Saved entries
============================================================
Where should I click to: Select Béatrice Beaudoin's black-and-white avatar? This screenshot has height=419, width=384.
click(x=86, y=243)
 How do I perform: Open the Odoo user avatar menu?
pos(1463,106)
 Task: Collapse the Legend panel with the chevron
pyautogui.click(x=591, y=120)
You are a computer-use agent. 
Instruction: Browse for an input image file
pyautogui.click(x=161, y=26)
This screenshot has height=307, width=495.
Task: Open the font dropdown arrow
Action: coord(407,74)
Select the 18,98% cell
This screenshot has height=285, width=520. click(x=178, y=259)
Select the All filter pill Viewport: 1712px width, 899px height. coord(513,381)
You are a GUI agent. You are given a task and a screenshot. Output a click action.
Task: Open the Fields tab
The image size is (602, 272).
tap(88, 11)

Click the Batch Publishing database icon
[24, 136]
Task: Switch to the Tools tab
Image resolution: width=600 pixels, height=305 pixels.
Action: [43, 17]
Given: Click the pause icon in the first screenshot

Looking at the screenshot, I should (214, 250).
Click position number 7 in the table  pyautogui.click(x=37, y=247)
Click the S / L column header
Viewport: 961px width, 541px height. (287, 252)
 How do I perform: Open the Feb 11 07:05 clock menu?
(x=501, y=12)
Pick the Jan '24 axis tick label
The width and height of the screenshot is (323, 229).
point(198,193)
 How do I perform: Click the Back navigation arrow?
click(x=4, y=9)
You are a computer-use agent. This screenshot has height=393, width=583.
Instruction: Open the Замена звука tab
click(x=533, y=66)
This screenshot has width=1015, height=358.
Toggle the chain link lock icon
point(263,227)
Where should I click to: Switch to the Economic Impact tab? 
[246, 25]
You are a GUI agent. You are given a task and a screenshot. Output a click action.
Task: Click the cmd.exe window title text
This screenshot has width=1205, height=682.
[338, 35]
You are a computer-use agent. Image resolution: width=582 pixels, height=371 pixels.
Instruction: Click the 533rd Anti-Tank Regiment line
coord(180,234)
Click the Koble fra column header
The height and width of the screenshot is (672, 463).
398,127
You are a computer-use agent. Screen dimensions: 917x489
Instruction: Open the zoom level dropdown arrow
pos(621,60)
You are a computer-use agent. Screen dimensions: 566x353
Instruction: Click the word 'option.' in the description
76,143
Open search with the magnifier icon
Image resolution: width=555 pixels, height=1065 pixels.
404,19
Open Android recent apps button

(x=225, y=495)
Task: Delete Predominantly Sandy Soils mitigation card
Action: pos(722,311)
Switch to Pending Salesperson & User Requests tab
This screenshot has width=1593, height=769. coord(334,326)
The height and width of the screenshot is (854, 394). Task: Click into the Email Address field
============================================================
All entries must be given again exactly.

◆ Answer below:
Where should I click to: Select Béatrice Beaudoin's black-and-white avatar? This screenshot has height=419, width=384.
click(x=86, y=243)
 How do I perform: Open the Odoo user avatar menu?
pos(1463,106)
 Task: Collapse the Legend panel with the chevron
pyautogui.click(x=591, y=120)
You are a computer-use agent. 
Instruction: Browse for an input image file
pyautogui.click(x=161, y=26)
This screenshot has height=307, width=495.
Task: Open the font dropdown arrow
Action: coord(407,74)
Select the 18,98% cell
This screenshot has height=285, width=520. click(x=178, y=259)
Select the All filter pill Viewport: 1712px width, 899px height. coord(513,381)
You are a GUI agent. You are given a task and a screenshot. Output a click action.
Task: Open the Fields tab
The image size is (602, 272).
tap(88, 11)

Click the Batch Publishing database icon
[24, 136]
Task: Switch to the Tools tab
Image resolution: width=600 pixels, height=305 pixels.
Action: [43, 17]
Given: Click the pause icon in the first screenshot

Looking at the screenshot, I should (214, 250).
Click position number 7 in the table  pyautogui.click(x=37, y=247)
Click the S / L column header
Viewport: 961px width, 541px height. (287, 252)
 How do I perform: Open the Feb 11 07:05 clock menu?
(x=501, y=12)
Pick the Jan '24 axis tick label
The width and height of the screenshot is (323, 229).
point(198,193)
 How do I perform: Click the Back navigation arrow?
click(x=4, y=9)
You are a computer-use agent. This screenshot has height=393, width=583.
Instruction: Open the Замена звука tab
click(x=533, y=66)
This screenshot has width=1015, height=358.
Toggle the chain link lock icon
point(263,227)
Where should I click to: Switch to the Economic Impact tab? 
[246, 25]
You are a GUI agent. You are given a task and a screenshot. Output a click action.
Task: Click the cmd.exe window title text
This screenshot has width=1205, height=682.
[338, 35]
You are a computer-use agent. Image resolution: width=582 pixels, height=371 pixels.
Instruction: Click the 533rd Anti-Tank Regiment line
coord(180,234)
Click the Koble fra column header
The height and width of the screenshot is (672, 463).
398,127
You are a computer-use agent. Screen dimensions: 917x489
Instruction: Open the zoom level dropdown arrow
pos(621,60)
You are a computer-use agent. Screen dimensions: 566x353
Instruction: Click the word 'option.' in the description
76,143
Open search with the magnifier icon
Image resolution: width=555 pixels, height=1065 pixels.
404,19
Open Android recent apps button

(x=225, y=495)
Task: Delete Predominantly Sandy Soils mitigation card
Action: pos(722,311)
Switch to Pending Salesperson & User Requests tab
This screenshot has width=1593, height=769. coord(334,326)
The height and width of the screenshot is (854, 394). Task: Click into the Email Address field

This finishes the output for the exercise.